* Problem set
1) In the iOS clipboard article, what is the name of the proof-of-concept app that Tommy Mysk created?
2) Summarize the iOS clipboard article in two sentences.

* Extracted text
* * * * * * *

Any cut-and-paste data temporarily stored to an iPhone or iPad’s memory can be accessed by all apps - malicious or not - installed on a device. 

According to a Threatpost article, that data can then reveal private information such as a user’s GPS coordinates, passwords, banking data or a spreadsheet copied into an email. A German software engineer, Tommy Mysk, is trying to raise awareness on what he believes is an Apple vulnerability. Mysk created a rogue proof-of-concept (PoC) app called KlipboardSpy and an iOS widget named KlipSpyWidget, which demonstrate how any app installed on an iOS device can act maliciously and access clipboard data and use it to spy or steal sensitive personal information.

Mysk told Threatpost he focused on photos taken by a device’s camera that contain time and GPS metadata that could be used to pinpoint a user. In a blog published by Mysk, he says, "Once a user grants the Camera app access to the location services, which normally happens when the user opens the Camera app for the first time, the Camera app adds precise GPS information to every photo the app takes. GPS information is part of the image metadata that iOS and iPadOS store in every photo. Developers can read these properties using the Image I/O Framework API CGImageSourceCopyProperties. Thus, it is a trivial task for developers to extract GPS information from a photo. The aforementioned facts lay the ground for a potential exploit of precise location information that can be utilized by unauthorized apps."

In addition, Mysk says he considers this leak very critical as it gives away precise location information without user’s consent. "Exposing such precise location information can be life-threatening in some parts of our world. Having said that, unrestricted access to the pasteboard can lead to other personal data breaches," the blog says. 

Apple told Mysk that it didn’t consider its implementation of cut-and-paste as a vulnerability, rather a basic function of most operating systems and applications that run on them, Mysk told Threatpost.

Chris Hazelton, Director of Security Solutions at Lookout, told Security Magazine that, "Copy/paste is the fastest way to share data between apps on a mobile device - this data may be sensitive (e.g., proprietary info, client info) and could be considered a breach of company data. iOS devices are used in nearly every boardroom and are carried by world leaders of countries and companies around the globe."

Allowing any app on an iOS device to read the clipboard creates a data leakage risk, notes Hazelton. "Users could perceive this as the result of Apple prioritizing the user experience over data security. While Apple approves almost every app that runs iOS, except those side-loaded by users, there is a risk from apps that don’t break developer rules but have access to clipboard data, and see key data shared between executives, politicians and journalists,” he adds.

* * * * * * *

* Data shown
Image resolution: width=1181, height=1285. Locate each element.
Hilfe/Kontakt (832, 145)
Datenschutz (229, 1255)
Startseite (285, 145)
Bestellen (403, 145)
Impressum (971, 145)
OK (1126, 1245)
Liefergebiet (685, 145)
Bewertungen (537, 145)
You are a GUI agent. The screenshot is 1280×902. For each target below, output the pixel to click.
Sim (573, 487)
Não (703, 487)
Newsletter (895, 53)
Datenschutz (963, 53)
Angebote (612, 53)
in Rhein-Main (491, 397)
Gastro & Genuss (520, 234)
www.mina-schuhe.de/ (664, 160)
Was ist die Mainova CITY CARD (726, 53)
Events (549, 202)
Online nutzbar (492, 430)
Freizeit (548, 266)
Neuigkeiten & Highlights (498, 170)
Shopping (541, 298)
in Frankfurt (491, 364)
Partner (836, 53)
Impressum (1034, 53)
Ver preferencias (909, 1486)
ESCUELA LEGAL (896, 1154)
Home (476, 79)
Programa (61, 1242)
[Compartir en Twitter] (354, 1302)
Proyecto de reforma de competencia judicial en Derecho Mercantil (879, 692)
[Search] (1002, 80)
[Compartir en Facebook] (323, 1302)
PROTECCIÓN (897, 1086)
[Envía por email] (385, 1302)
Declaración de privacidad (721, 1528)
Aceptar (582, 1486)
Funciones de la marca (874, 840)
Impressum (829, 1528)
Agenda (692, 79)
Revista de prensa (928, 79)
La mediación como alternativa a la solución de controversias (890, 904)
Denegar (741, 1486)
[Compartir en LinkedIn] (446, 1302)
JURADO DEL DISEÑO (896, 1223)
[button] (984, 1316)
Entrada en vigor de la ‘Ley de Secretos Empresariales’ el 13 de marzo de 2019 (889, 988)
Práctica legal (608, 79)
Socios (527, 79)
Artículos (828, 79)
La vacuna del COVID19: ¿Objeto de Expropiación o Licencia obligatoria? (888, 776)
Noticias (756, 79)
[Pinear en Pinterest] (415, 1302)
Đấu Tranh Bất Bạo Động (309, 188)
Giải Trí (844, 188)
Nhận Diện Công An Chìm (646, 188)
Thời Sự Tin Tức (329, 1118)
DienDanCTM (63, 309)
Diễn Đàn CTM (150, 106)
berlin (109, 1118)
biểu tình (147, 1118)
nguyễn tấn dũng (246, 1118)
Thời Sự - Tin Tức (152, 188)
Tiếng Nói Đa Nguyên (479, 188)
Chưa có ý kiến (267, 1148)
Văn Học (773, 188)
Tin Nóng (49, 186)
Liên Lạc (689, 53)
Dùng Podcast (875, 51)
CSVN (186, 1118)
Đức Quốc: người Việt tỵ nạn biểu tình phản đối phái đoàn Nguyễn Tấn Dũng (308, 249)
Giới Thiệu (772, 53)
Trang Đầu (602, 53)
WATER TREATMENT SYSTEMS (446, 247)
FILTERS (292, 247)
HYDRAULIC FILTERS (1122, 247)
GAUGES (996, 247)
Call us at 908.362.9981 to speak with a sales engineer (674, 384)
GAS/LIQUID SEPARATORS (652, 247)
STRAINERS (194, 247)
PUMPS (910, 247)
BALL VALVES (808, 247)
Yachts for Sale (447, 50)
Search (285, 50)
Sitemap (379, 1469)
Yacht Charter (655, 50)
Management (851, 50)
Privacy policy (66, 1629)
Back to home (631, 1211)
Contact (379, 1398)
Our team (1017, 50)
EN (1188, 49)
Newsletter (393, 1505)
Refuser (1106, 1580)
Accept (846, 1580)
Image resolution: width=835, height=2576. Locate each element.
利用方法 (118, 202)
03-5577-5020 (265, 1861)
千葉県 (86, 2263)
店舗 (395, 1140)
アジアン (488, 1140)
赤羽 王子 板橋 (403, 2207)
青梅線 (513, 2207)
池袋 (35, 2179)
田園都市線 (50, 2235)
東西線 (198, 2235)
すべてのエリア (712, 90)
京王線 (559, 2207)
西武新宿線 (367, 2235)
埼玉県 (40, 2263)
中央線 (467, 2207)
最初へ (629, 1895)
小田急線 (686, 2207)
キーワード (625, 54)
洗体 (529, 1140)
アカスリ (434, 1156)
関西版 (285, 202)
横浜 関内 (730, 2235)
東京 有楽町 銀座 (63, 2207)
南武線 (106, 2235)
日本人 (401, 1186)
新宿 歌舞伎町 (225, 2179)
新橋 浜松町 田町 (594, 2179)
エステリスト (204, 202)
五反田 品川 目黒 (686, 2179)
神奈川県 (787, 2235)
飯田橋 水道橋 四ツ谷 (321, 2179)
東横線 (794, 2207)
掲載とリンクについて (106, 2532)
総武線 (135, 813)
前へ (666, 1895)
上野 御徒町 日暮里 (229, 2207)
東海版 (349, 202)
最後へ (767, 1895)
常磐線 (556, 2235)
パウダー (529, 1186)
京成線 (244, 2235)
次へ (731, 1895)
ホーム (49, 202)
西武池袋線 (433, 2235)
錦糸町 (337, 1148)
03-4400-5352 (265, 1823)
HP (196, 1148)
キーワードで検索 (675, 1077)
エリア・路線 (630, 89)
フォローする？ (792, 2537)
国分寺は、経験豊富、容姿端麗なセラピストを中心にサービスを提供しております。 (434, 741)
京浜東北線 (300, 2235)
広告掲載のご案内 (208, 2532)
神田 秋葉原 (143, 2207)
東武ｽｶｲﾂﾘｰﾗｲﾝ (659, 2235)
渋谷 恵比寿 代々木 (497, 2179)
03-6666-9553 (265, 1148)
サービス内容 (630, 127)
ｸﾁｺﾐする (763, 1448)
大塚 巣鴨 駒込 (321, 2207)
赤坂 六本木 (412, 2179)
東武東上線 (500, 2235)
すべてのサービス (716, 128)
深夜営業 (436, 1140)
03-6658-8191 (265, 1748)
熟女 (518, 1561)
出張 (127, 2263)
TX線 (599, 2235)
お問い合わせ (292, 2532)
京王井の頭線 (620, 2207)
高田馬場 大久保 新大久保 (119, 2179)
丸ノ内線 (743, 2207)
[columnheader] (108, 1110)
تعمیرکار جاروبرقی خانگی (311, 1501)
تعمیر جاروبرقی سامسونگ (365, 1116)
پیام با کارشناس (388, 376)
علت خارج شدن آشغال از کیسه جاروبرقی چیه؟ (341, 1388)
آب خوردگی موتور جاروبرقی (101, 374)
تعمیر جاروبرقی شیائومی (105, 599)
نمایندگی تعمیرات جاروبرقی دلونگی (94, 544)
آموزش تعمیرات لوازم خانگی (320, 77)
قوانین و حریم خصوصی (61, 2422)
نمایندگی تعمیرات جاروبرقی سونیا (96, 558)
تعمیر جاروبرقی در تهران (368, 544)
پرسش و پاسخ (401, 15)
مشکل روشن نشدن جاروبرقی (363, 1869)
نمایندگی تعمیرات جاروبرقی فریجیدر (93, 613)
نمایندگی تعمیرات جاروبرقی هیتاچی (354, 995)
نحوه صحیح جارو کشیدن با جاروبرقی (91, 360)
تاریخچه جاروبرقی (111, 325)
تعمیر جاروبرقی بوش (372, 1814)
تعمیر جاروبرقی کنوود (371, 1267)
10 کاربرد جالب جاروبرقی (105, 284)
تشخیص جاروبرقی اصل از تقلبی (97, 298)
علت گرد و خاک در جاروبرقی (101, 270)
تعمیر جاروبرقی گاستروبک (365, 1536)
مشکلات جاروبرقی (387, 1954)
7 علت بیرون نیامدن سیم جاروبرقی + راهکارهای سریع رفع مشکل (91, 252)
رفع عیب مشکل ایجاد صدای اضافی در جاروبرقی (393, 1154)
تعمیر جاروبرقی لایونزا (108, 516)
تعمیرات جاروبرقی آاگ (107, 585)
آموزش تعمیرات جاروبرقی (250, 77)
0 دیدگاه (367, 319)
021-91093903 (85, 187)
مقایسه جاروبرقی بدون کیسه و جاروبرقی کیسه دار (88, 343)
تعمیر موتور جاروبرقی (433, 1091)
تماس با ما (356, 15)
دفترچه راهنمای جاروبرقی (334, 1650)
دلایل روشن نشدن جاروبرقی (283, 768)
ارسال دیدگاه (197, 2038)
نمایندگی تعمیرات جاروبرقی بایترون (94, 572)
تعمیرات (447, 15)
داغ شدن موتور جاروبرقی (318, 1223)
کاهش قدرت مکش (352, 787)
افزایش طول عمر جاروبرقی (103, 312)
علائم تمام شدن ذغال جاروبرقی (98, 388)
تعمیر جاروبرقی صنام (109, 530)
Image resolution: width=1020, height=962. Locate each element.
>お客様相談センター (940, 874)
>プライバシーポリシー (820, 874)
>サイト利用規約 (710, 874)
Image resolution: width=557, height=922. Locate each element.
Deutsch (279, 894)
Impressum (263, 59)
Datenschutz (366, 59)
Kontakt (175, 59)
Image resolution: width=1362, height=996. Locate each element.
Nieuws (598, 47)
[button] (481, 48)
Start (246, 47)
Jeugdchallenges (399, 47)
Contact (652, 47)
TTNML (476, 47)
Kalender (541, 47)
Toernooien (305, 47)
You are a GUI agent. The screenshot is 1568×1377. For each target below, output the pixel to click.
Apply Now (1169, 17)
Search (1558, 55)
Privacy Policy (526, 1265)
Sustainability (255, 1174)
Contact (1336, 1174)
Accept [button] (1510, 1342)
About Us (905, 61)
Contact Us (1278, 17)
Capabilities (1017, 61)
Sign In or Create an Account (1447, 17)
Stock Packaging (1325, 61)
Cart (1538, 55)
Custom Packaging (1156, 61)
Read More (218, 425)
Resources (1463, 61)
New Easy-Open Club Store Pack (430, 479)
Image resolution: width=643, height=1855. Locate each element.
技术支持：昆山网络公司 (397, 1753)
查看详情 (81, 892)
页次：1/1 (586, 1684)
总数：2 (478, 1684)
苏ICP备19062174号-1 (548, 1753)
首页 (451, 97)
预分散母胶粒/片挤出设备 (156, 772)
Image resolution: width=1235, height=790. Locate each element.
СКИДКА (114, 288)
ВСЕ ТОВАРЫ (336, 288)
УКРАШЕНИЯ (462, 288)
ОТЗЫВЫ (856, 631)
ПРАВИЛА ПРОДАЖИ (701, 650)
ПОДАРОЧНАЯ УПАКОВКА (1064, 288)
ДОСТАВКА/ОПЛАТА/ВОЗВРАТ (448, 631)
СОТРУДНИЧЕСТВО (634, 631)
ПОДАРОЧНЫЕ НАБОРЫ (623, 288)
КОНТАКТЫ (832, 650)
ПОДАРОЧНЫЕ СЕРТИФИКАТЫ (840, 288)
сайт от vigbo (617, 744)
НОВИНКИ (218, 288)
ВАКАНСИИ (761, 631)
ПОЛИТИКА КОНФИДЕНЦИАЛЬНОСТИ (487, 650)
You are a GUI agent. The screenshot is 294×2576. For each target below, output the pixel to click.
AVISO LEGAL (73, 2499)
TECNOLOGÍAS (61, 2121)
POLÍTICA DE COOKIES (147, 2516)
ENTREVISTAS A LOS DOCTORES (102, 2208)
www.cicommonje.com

* * * * * * *

* Task-by-task answers
1) KlipboardSpy.

2) Any app installed on an iPhone or iPad can read cut-and-paste data stored in the device's memory, and software engineer Tommy Mysk built a proof-of-concept app and widget to show how that access could expose private information such as precise GPS locations from copied photos. Apple told Mysk it did not consider this a vulnerability, while Lookout's Chris Hazelton said unrestricted clipboard access creates a data leakage risk for sensitive business and personal data.